Jonathan Lam

Core Developer @ Hudson River Trading

Blog

SICP notes: functional programming

On 7/6/2021, 9:46:07 PM

This post is about Chapter 3.1-3 of SICP. Ironically (in a post about the meaning of functional programming), these sections are about mutation and state, which are more commonly associated with non-functional paradigms.

The purpose of this post is to describe what functional programming is. In the small group discussions we hold for this independent study, Prof. S¹ and I both had some revelations about what it means according to Abelson and Sussman, as opposed to what we had originally thought.

Prof. S had worked with Scheme in the past, and his impression was that functional programming primarily dealt with (linked-)list processing -- as opposed to dealing with more concrete data structures like structs and arrays.²

My previous intuition was that functional programming was all about dealing with functions as first-class objects, like lambda calculus. This means a lot of clean code and aggregate operations like filter, map, and reduce (or fold-left/fold-right).

As we went through the first two chapters³, we were always pulling parallels to grogramming constructs that we see in other languages, especially object-oriented languages. This is almost definitely because we are most familiar with these languages, like C++ and Java. By the end of Chapter 2, we see things that look quite a bit like objects: we design primitive "type systems" and consider inheritance patterns, and we see object-like structures: functions that bind state to a variable. These objects have "constructors" and "selectors" ("getters"). There are no "mutators" ("setters") mentioned before Chapter 3, but that is okay -- we can simply construct a new "object" if we want to change the value of a "field," and all is well.

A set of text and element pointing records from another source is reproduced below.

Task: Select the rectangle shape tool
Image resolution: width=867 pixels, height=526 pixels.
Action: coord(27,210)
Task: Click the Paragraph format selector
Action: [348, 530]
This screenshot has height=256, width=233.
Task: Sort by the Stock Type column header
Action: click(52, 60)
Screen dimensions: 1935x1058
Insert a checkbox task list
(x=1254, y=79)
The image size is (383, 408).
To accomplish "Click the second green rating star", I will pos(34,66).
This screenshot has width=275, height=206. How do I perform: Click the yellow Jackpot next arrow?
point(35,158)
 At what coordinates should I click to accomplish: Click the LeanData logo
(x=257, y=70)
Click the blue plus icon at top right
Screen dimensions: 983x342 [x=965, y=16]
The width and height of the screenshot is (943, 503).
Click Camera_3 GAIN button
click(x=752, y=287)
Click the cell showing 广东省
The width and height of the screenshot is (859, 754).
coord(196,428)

At multiple times throughout the independent study thus far, Prof. S has said something along the lines of: "I see how [templates/polymorphism/lambdas] is powerful, but I still feel like it's a lot easier to do this using [C++/Java]." And I agree, but I also think that it's not the point of this book -- rather, SICP is about considering the design of programs and the design of programming languages, in order to become a better programmer. I think the question keeps coming up because the stark minimialism of Scheme still hasn't registered as "normal" with Prof. S, and thus we want to relate to concepts in more familiar languages.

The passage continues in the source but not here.